La storia è tratta da "
giro di vite" di Henry James ma trasposta tutta in Italia, girata tra i laghi Trasimeno e Bolsena, ed è tutto sommato una buona trasposizione.
Buoni i costumi, buona la sceneggiatura: ci sono evidenti rimandi al letterario e televisivo "Malombra" e al recente "The others"
Abbastanza buoni gli attori, prevedibile la colonna sonora e accettabili i pochissimi effetti.
Ma quello su cui veramente spezzo una lancia è la fotografia: finalmente una fiction che ha una fotografia degna di questo nome, che non sia, cioè, piatta e con colori realistici, cosa che sarebbe da dementi in una storia di spettri ambientata su un lago brumoso con tanto di torre diroccata.

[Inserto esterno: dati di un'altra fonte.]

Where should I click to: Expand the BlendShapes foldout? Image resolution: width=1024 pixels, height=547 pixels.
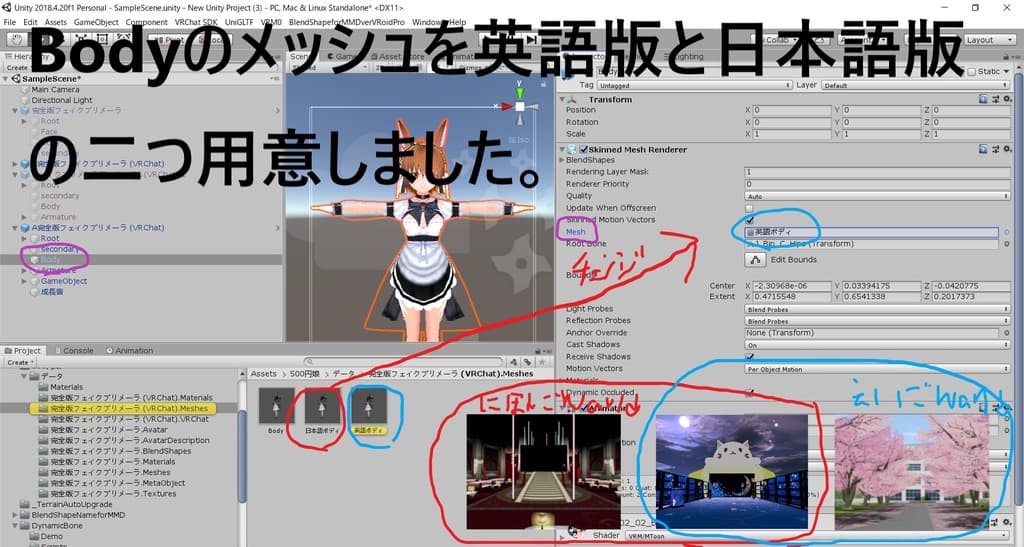coord(562,160)
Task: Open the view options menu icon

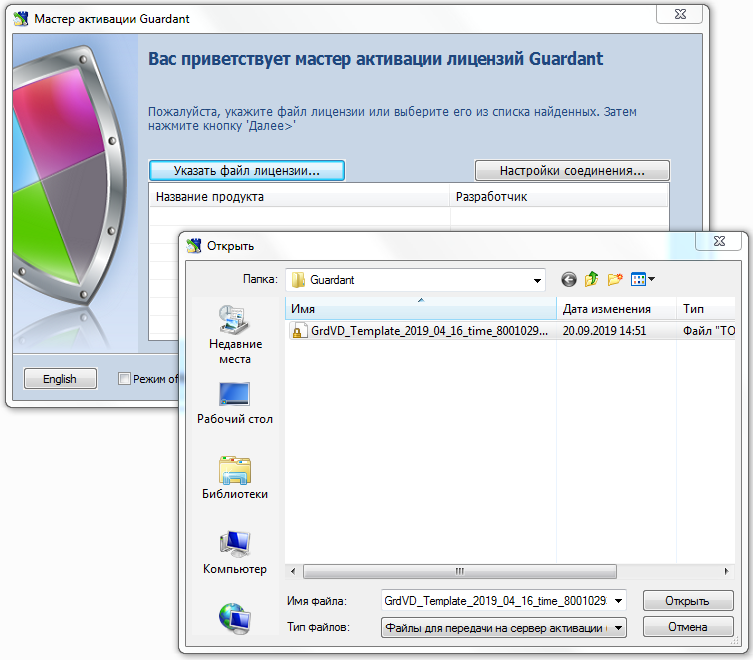Action: [x=642, y=280]
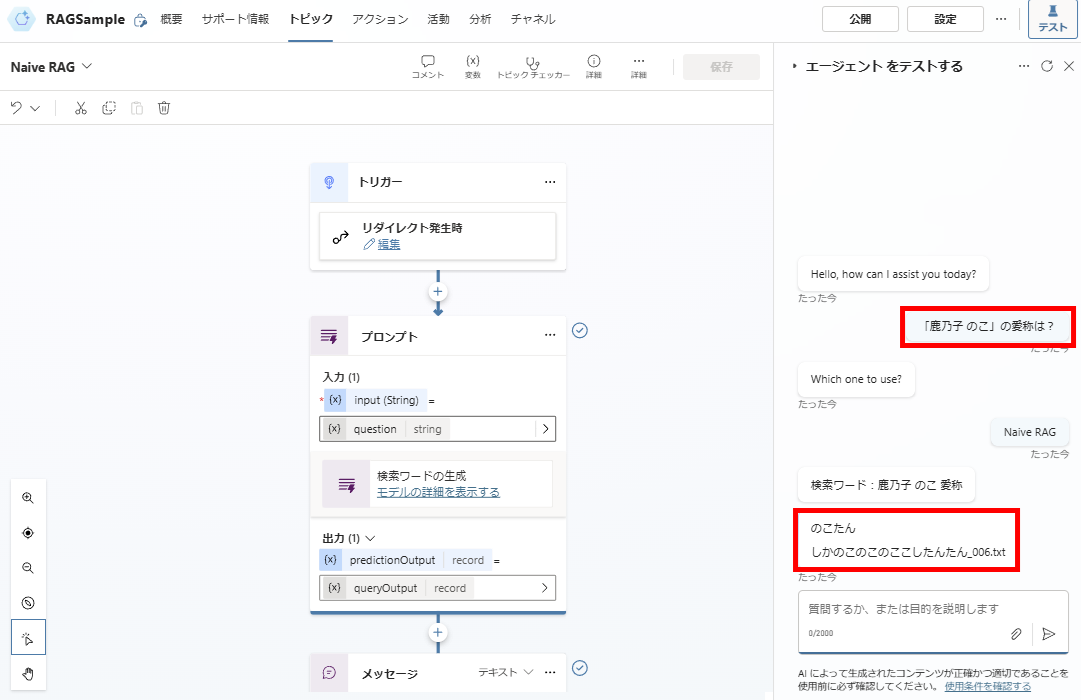Click the fit-to-view canvas icon
This screenshot has height=700, width=1081.
coord(28,532)
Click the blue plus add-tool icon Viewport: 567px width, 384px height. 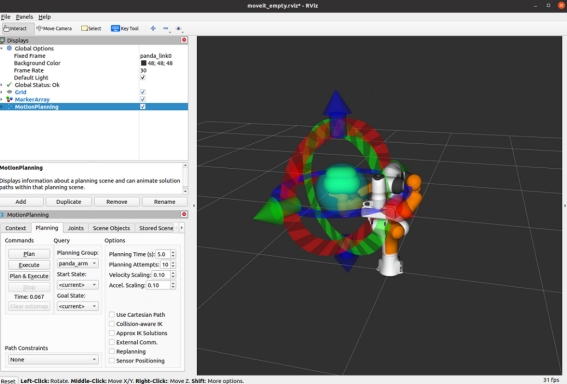(x=153, y=28)
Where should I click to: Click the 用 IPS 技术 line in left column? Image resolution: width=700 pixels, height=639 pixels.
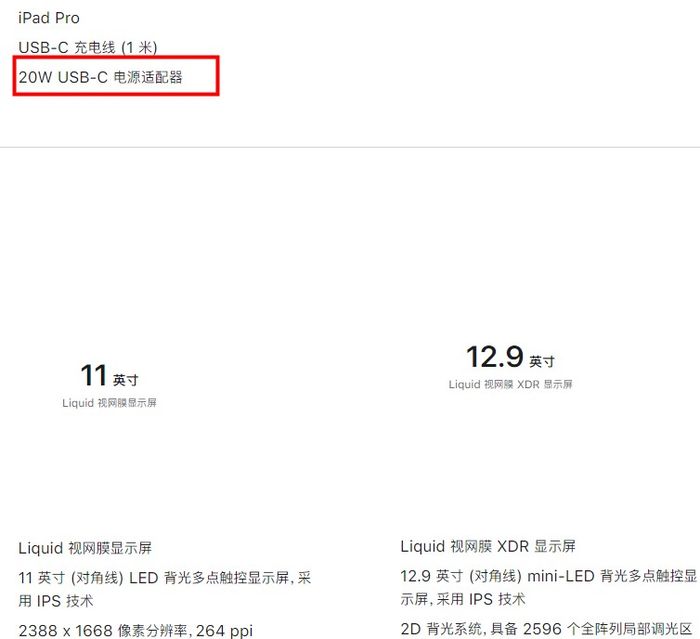click(56, 601)
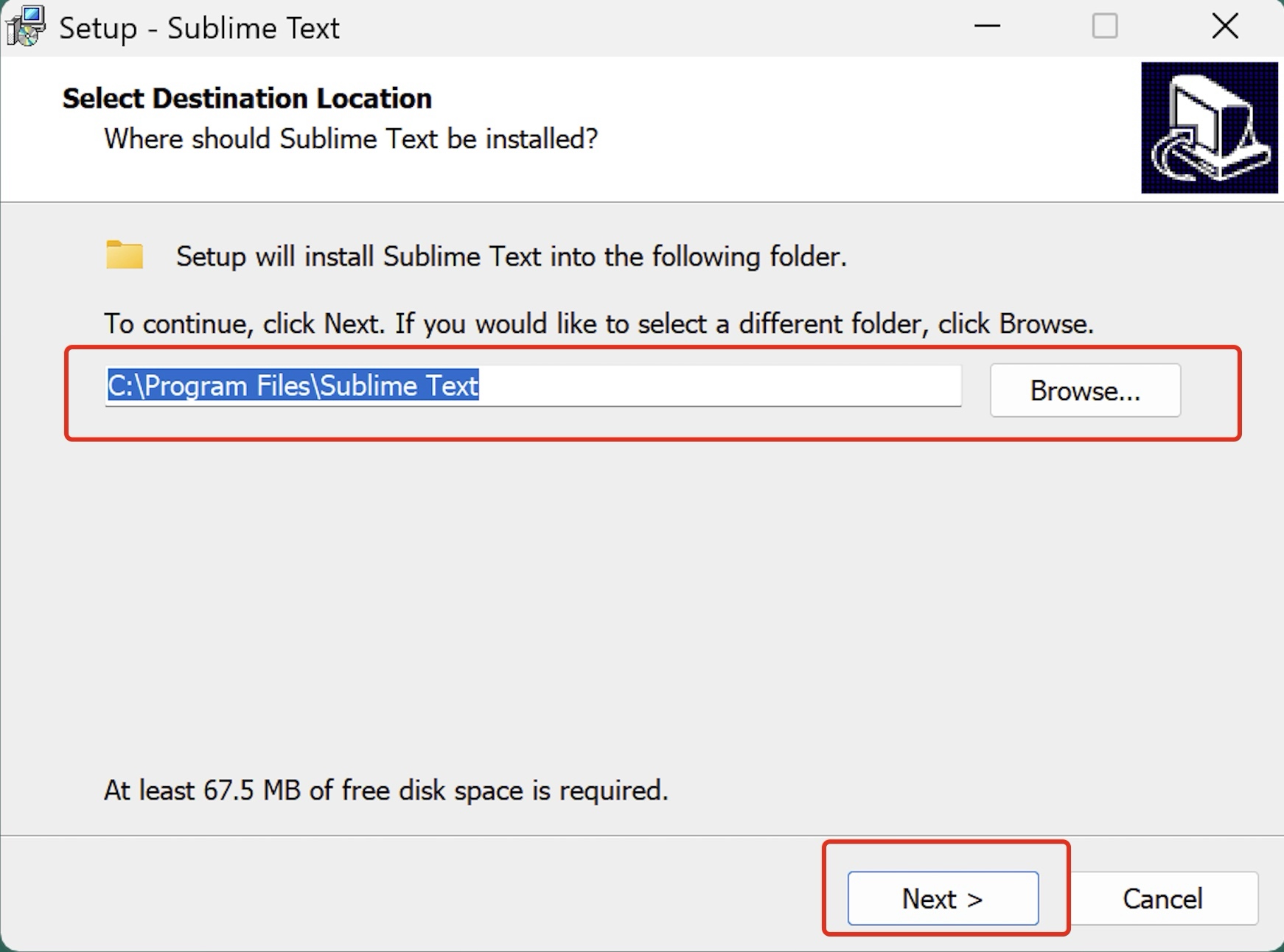This screenshot has width=1284, height=952.
Task: Click the yellow folder icon
Action: pyautogui.click(x=123, y=254)
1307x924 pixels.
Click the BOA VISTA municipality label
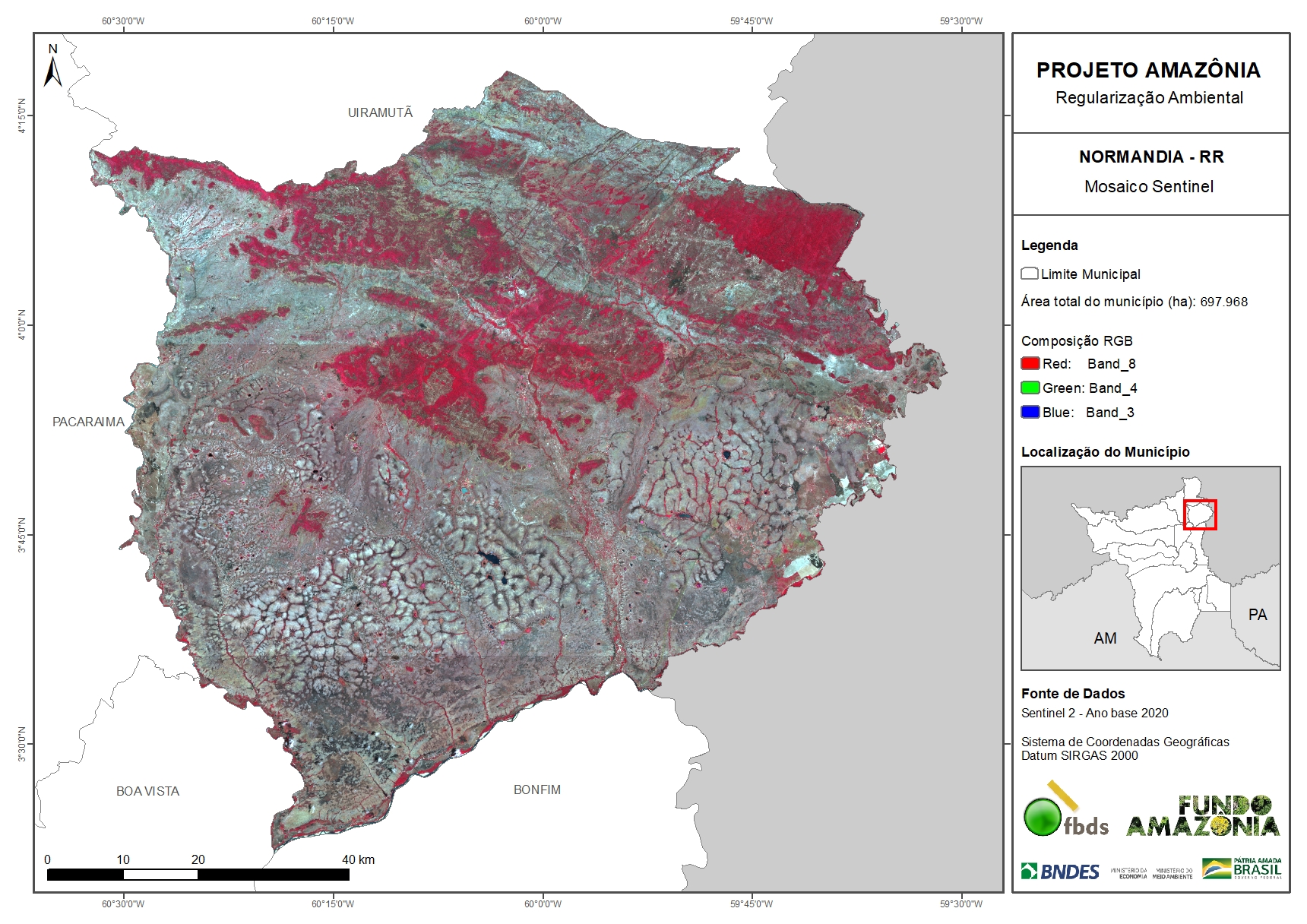tap(147, 791)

Fa piacere sapere, inoltre, che questo è il primo di una serie di tre fiction di genere fantasy prodotte da Mediaset. Il genere, a parte Dario Argento e lo sterminato Fantaghorò, è praticamente assente dalla produzione italiana, forse perchè siamo figli (felici e orgogliosi) del neorealismo e dalla commedia; sono quindi piuttosto contenta di questa novità telelvisiva anche se la TV non è nuova la fenomeno, basta ricordare i fasti di "Belfagor" e del "Segno del comando".
Una chicca: c'è un cammeo di Luca Ward, uno dei migliori doppiatori italiani, che non dice nemmeno una parola.
E "apprendo in questo momento" che "Il mistero del lago" ieri sera ha fatto il maggiore ascolto, oltre 5 milioni di telespettatori. E così ho fatto anche un po' di scena giornalistica da diretta.